= Charles Mott (baritone) =

British opera singer

Charles James Mott (24 October 1879 – 22 May 1918) was an English baritone.

== Biography ==
Charles James Mott was born in Hornsey, North London, the son of Henry Isaac Mott, a surveyor's clerk, and Eliza Brockley, a singing teacher. He was one of a large family. His early music was as a choirboy at St. James' Church in Muswell Hill. When he left school he took a clerical job like his brothers, and he became a bank clerk, where he was well known for his habit of singing to himself as he worked. After work he studied singing with Josiah Booth and Henry Stanley, before being spotted by Baron Frederic d'Erlanger who sent him to study with Paul Knupfer in Berlin. A year later, such was his progress that Knupfer arranged an audition with the Hofoper at Dessau leading to his becoming principal baritone.

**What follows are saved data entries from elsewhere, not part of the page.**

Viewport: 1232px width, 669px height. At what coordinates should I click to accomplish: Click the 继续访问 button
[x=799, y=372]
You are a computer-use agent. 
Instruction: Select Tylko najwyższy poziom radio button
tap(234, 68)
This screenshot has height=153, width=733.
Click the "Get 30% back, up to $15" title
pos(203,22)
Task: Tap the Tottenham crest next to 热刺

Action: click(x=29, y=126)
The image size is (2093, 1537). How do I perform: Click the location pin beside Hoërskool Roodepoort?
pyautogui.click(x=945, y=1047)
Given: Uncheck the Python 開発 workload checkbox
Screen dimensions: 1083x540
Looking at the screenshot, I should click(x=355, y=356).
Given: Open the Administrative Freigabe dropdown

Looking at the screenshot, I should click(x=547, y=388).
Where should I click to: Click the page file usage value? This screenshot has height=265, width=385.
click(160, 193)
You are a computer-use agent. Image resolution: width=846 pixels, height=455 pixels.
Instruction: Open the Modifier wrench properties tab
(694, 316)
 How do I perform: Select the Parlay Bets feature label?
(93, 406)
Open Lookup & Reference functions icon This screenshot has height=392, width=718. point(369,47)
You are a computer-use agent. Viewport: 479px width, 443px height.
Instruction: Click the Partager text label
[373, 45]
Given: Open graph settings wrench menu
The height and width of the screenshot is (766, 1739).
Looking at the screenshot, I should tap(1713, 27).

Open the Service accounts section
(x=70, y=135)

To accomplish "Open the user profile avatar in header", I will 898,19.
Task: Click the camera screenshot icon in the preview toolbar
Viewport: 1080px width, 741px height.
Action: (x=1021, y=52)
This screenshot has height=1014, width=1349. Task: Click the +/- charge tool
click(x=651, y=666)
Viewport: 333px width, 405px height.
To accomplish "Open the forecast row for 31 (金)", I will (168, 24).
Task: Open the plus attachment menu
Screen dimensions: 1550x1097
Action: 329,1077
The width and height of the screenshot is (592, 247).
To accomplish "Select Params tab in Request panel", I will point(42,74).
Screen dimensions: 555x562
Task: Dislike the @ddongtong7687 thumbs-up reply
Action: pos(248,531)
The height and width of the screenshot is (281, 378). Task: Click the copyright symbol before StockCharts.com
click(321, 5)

At the age of 25 Charles returned to Britain to continue studying with Clara Novello Davies. His chance to sing publicly in England came when he was invited to share the stage with a new tenor, John McCormack. In 1909 he was given supporting roles at the Royal Opera, before being given the part of Méru in Meyerbeer's Les Huguenots, singing with Luisa Tetrazzini. In 1912 he sang in the Wagner Festival in Budapest, and the next year at the Edinburgh Festival. Early in 1913 he participated in an unsuccessful production of Raymond Roze's Joan of Arc, but later that year he was fortunate in playing leading roles more to his liking in Wagner's Tristan und Isolde, Lohengrin and Bizet's Carmen. Early in 1912 Mott sang the part of the Second Knight of the Grail in The Royal Opera's Festival of German Opera production of Wagner's Parsifal – this was the first English production, though sung in German. Following Parsifal, Mott sang in Tristan, Meistersinger and Götterdämmerung.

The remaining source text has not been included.